I am transfixed by this strange sight. She squeezes him, ruffles his hair, pinches the muscles of his arms like she’s planning to bid on him at market. I keep waiting for Lucien to snarl as she prods and pokes. To assert his rightful dignity. But the snarl doesn’t come. I try to keep my laugh stifled, but he hears it in my throat. He looks at me and rolls his eyes, shrugs.

Martha’s questions come in a steady rattle, as constant as her pinches. Where was her boy, and how has he been? She thought he was dead and never had word. And did he get the ring? And did he remember her when he was in the city? And what did he do all that time?

But the questions are odd, I notice after a while. Like some of the ruins in London. There are houses and buildings you would swear have been untouched by Allbreaking. But when you walk and see them side-on, it’s their front preserved only, perfect stone with open-eyed windows and nothing behind. And it makes me understand how much stronger my own memory has become.

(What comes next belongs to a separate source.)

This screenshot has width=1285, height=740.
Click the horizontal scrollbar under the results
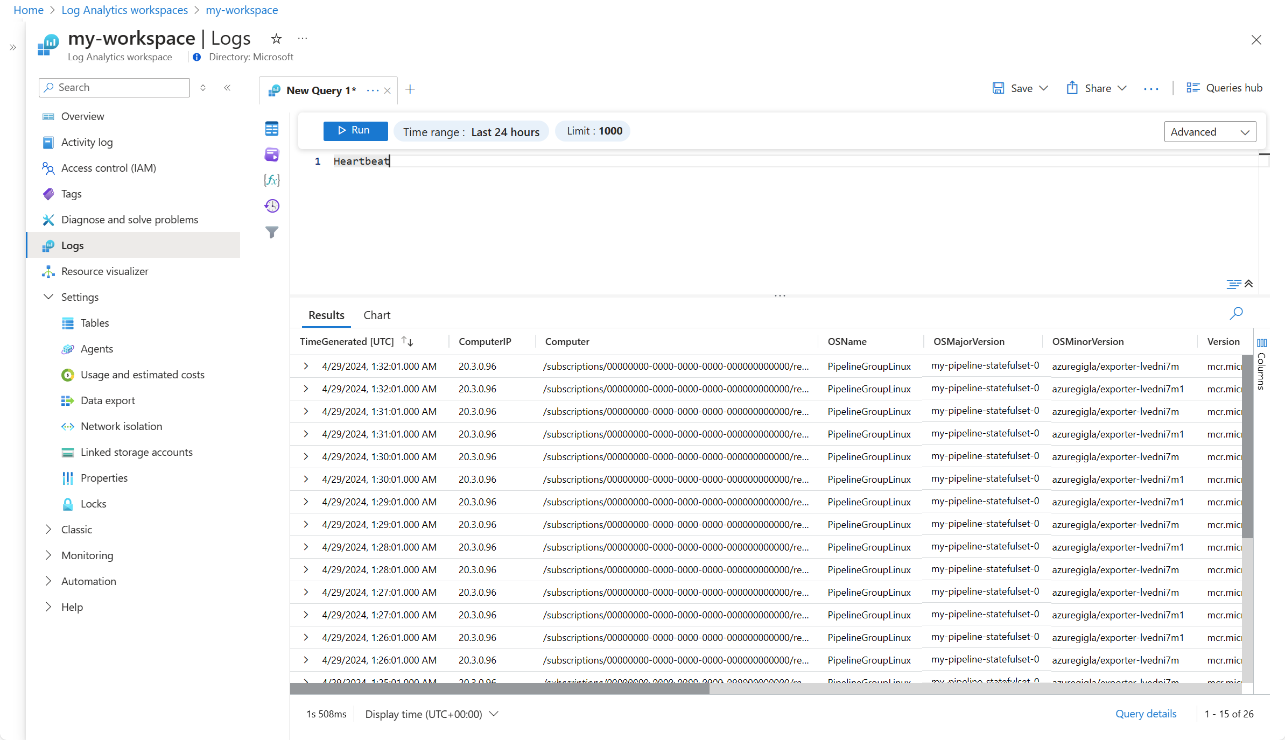click(500, 689)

Martha asks about the man who took Lucien to London. She remembers the colour of his horse, what he wore. But when Lucien asks about his mother and her death, about Sonja and how they got the ring out of the Citadel, Martha’s answers are vague. At one point she talks of someone called Frieda, how worried she has been about Frieda’s illness. Lucien blinks, and subito I realise that Martha is speaking of Lucien’s mother as if she were alive. Her eyes cloud then and she returns to stable ground, to the matter of the boy in front of her, how tall he has grown, how handsome. She recommences her squeezing. What hair he has. And so tall.

When we have eaten and finally sit in silence, she turns to me at last.

‘You didn’t answer my question, lad,’ she says.